Film Film Reviews

Abigail Review

Abigail comes from the team behind Ready or Not and the Scream legacy sequels. This horror-crime mash-up sees a group of criminals battling with a pre-teen vampire.

A crew of criminals is hired by Lambert (Giancarlo Esposito) to kidnap the daughter of a wealthy individual. One member of the crew, Joey (Melissa Barrera) is assigned the task of looking after the girl, Abigail (Alisha Weir), and forms a bond. However, there is more to the girl than she first appears as it seems like the crew has crossed a powerful crime lord.

Matt Bettinelli-Olpin and Tyler Gillett have had great success in the horror-comedy genre. Even with a film I didn’t like so much, Scream VI, it still had some excellent sequences, like the Ghostfaces on the subway. With Abigail, they aimed to make a straight-up gore fest. The BBFC gave Abigail an 18 rating for ‘shootings, stabbings, bites, severed limbs, and bodies exploding, showering surroundings and other people with blood and viscera.’ Universal should put that on the poster.

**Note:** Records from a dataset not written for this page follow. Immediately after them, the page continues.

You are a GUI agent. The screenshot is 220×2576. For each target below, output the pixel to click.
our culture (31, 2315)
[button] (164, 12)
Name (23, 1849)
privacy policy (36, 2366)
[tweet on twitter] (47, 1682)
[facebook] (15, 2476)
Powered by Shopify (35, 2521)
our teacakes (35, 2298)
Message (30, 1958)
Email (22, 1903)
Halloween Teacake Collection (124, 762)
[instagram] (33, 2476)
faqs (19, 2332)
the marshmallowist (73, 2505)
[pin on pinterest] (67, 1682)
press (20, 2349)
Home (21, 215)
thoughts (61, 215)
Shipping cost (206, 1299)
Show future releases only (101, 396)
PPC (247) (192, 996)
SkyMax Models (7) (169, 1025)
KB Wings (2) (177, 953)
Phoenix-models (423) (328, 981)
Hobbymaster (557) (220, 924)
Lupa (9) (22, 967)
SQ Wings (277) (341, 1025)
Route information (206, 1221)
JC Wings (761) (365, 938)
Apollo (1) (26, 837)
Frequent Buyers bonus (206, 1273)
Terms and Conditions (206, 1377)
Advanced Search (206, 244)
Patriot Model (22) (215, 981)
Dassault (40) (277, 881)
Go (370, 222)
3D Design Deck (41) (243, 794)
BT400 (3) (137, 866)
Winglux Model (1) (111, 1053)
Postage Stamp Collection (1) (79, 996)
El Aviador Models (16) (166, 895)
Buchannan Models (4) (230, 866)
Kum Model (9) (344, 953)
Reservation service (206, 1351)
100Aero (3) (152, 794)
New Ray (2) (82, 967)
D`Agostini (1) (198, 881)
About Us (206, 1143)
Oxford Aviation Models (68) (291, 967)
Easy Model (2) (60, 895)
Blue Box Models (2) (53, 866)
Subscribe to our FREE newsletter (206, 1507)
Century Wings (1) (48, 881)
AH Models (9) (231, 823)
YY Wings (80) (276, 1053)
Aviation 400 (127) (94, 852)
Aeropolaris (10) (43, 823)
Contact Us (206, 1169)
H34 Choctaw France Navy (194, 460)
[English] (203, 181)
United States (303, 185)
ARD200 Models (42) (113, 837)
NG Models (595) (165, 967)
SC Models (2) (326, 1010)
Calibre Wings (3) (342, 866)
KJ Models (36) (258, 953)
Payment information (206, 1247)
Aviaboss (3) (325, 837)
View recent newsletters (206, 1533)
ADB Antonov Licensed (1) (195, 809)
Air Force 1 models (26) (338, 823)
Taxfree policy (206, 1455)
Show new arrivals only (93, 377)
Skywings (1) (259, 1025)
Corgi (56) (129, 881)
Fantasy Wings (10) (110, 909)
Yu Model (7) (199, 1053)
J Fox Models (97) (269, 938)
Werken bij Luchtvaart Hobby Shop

There point where Abigail was revealed to be a vampire was when the film became a bloody affair. This appealed to the adolescent part of my brain, especially when bodies started to explode. There were some creative scenes like when Abigail was exposed to sunlight and showing what happened to Abigail’s previous victims. The scene in the swimming pool was genuinely horrifying. Abigail will play well with gorehounds and even though it’s an 18, it probably would please a teenage audience.

The marketing and trailers for Abigail focused on the title character and showed she was a vampire. It played up on the fact it was about a vampire ballerina. However, in the film it was made out to be a big twist and any audience members going in blind will be surprised that it turned from a crime-thriller to a horror film. This made Abigail similar to From Dusk to Dawn which was also a crime film turned into a vampire flick at the halfway point of the film.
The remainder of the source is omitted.